(Beginning of Information provided)

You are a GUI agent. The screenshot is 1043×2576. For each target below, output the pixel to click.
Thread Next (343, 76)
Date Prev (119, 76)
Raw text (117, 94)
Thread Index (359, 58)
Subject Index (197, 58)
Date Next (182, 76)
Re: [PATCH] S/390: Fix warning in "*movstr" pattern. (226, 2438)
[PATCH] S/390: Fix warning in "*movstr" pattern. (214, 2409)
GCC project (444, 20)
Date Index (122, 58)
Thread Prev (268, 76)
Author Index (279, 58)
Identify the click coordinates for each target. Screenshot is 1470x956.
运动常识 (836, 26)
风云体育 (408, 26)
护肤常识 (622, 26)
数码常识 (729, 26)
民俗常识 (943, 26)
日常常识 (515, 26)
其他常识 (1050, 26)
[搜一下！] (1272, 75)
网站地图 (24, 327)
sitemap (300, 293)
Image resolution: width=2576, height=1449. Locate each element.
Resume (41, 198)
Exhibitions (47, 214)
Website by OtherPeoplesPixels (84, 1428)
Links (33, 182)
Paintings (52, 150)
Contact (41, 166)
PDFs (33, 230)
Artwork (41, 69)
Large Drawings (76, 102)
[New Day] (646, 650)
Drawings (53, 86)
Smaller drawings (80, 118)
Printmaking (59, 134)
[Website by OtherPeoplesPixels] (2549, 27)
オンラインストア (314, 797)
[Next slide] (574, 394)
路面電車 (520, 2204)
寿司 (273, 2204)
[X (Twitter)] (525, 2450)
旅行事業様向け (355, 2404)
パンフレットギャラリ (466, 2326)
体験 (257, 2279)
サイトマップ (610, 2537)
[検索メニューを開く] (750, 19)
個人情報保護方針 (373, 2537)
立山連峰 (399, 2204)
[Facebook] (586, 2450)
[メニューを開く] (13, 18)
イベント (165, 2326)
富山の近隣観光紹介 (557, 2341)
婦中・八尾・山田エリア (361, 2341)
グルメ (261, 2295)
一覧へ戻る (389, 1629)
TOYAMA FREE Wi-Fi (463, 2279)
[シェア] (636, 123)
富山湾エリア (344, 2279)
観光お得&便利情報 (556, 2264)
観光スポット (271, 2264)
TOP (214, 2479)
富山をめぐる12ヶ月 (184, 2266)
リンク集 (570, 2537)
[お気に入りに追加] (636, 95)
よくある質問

(End of Information provided)

Required action: Each line above should be duplicated without any alteration.

Output for this exercise:
You are a GUI agent. The screenshot is 1043×2576. For each target below, output the pixel to click.
Thread Next (343, 76)
Date Prev (119, 76)
Raw text (117, 94)
Thread Index (359, 58)
Subject Index (197, 58)
Date Next (182, 76)
Re: [PATCH] S/390: Fix warning in "*movstr" pattern. (226, 2438)
[PATCH] S/390: Fix warning in "*movstr" pattern. (214, 2409)
GCC project (444, 20)
Date Index (122, 58)
Thread Prev (268, 76)
Author Index (279, 58)
Identify the click coordinates for each target. Screenshot is 1470x956.
运动常识 (836, 26)
风云体育 (408, 26)
护肤常识 (622, 26)
数码常识 (729, 26)
民俗常识 (943, 26)
日常常识 (515, 26)
其他常识 (1050, 26)
[搜一下！] (1272, 75)
网站地图 (24, 327)
sitemap (300, 293)
Image resolution: width=2576, height=1449. Locate each element.
Resume (41, 198)
Exhibitions (47, 214)
Website by OtherPeoplesPixels (84, 1428)
Links (33, 182)
Paintings (52, 150)
Contact (41, 166)
PDFs (33, 230)
Artwork (41, 69)
Large Drawings (76, 102)
[New Day] (646, 650)
Drawings (53, 86)
Smaller drawings (80, 118)
Printmaking (59, 134)
[Website by OtherPeoplesPixels] (2549, 27)
オンラインストア (314, 797)
[Next slide] (574, 394)
路面電車 (520, 2204)
寿司 (273, 2204)
[X (Twitter)] (525, 2450)
旅行事業様向け (355, 2404)
パンフレットギャラリ (466, 2326)
体験 (257, 2279)
サイトマップ (610, 2537)
[検索メニューを開く] (750, 19)
個人情報保護方針 (373, 2537)
立山連峰 (399, 2204)
[Facebook] (586, 2450)
[メニューを開く] (13, 18)
イベント (165, 2326)
富山の近隣観光紹介 (557, 2341)
婦中・八尾・山田エリア (361, 2341)
グルメ (261, 2295)
一覧へ戻る (389, 1629)
TOYAMA FREE Wi-Fi (463, 2279)
[シェア] (636, 123)
富山湾エリア (344, 2279)
観光お得&便利情報 (556, 2264)
観光スポット (271, 2264)
TOP (214, 2479)
富山をめぐる12ヶ月 (184, 2266)
リンク集 (570, 2537)
[お気に入りに追加] (636, 95)
よくある質問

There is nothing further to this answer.